Filling a Maintenance Vacuum
Smith noticed early on that the local restaurant community knew little about the value of preventive maintenance.
"In the industrial world, if you spend $100,000 for a piece of machinery, you're going to maintain it. Restaurant people had never fathomed that. They would spend $3,000 for a reach-in refrigerator, turn it on, and just let it run," he says.
Seeing a greater opportunity, Smith established the business on selling restaurant equipment preventive maintenance contracts, which would of course generate repeat business. He obtained a degree in HVAC from Piedmont Technical College, and nurtured the business, from two, to five, to 20 customers and more.
Two years later, confident that he could succeed, Smith quit the job at the textile plant. He hired his first technician in 2001, and JES (Smith’s initials) was off and running. Service kept them hopping, but as the business developed, they encountered more and more rundown equipment that wasn't worth repairing. It motivated the Smiths to form JES Restaurant Equipment. That global business sells everything from ice machines and coolers, to fryers and slicers.
"The business evolved on its own. We saw a need, met that need, and tried to make a dollar on it," he says. And, they had dependability and integrity on their side.
Today, JES is a $1.5 million service company, with six trucks and six well-trained technicians. JES services commercial refrigeration and light commercial HVAC systems, with restaurants as its bread-and-butter niche.
JES technicians serve upstate South Carolina. When it’s the middle of July and 95F, the service phone rings off the hook with calls from restaurants and other commercial facilities with refrigeration problems — many of which Smith says could have been prevented, he asserts. That's when the message of preventive maintenance is best communicated.
"The key to helping customer profits go further is to limit repairs, by providing regular attention to equipment," he says.
Smith manages service and installation projects, while his wife, Vivian, has taken charge of the company's online equipment sales. She's built it up to be a valuable destination for JES restaurant customers.

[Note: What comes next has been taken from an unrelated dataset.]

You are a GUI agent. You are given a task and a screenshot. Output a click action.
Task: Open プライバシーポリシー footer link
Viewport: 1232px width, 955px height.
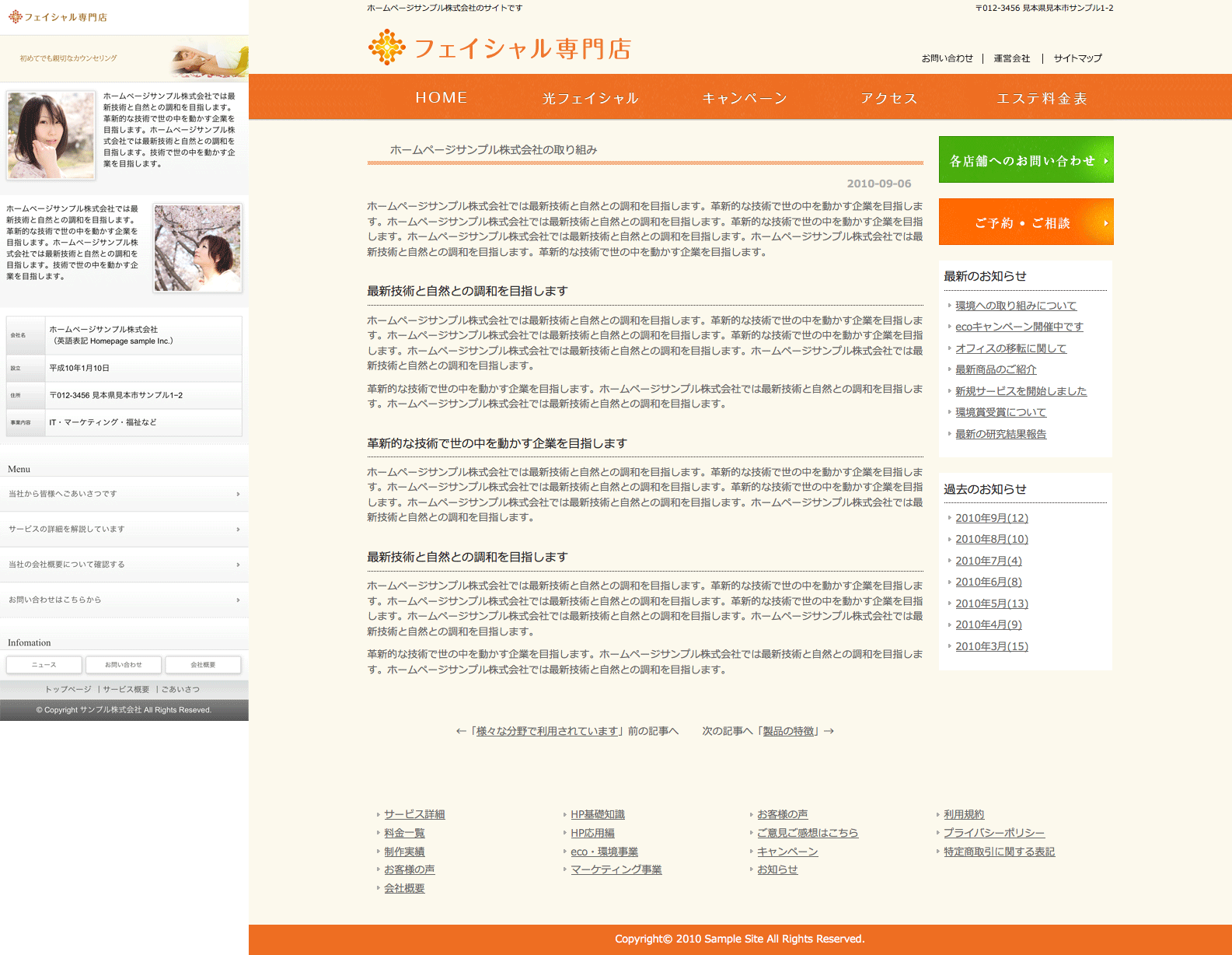tap(993, 833)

"Eric and I wanted to have a quality website from the very beginning of the business," she says. "We realized times are changing, and more social networking will help you pick up more customers in the future."
Visit jesrestaurantequipment.com, and you'll find a site that's jam-packed with restaurant equipment of every kind, with links to replacement parts and blogs. A restaurant equipment blog contains information for customers on the importance of preventive maintenance, and articles on various featured products. The "Now Ya' Cookin'" blog is a social media site with company news, customer feedback about products and services, and tasty recipes from a company employee, "Chef" Phil Clark.
Solving The Employee Puzzle
As perceptive as he was in noticing the need for equipment PMs in the region, Smith was also aware that the biggest challenge to running a business would be in finding and retaining a solid base of quality employees.
"The biggest problem in this or any other business is not that you don't have the tools or knowledge to do the job. It's in finding the people that you need to do the job," Smith says. "If anybody can ever solve that problem, then we've got it made as contractors and businesspersons. Each person is different, and you've got to be smart enough to get the most that you can out of people on a case-by-case basis."
Hard Work, Plain and Simple
Smith credits his success to bare-knuckled hard work, and honesty. He works a minimum of 12 hours a day, and strives to provide the ultimate in customer care.
"They know we look at their equipment as if it's our own," he says. "We make follow up calls after a repair, and if there's a problem, we respond to it as fast as we can to make sure they're okay."
What's missing today, he says, is the personal touch.
"Everyone's gotten away from personal contact. People are in too much of a hurry to send emails. I never want to have a big company. I can't see myself doing that. The personal touch has made me successful."
Eric Smith is confident that there will always be work for quality technicians who want to learn and grow in a career filled with opportunity. The trick will be in finding them.
Checking & Cleaning Door Gaskets
Refrigerator door gaskets probably don't come to mind every day unless they're falling off. The seal between the door and the cabinet provides a barrier that keeps the warmer outside air from entering the cooler air inside. If a gasket has gone bad (is cracked, dry-rotted, etc.) and isn't creating a tight seal around the door and cabinet body, then the compressor is running more and costing customers a lot more in energy dollars.
There are a couple things you can do to see if the door gaskets on your customers' commercial refrigeration units need to be replaced.
Dollar Bill Test — Open the door to the refrigerator, and place a dollar bill where it will be between the gasket and cabinet frame and close the door. Did the bill fall out, or is it easily removed? If the answer is yes, then you need to replace the worn gasket. You should try this in several places around the door to ensure you're getting a tight seal all the way around.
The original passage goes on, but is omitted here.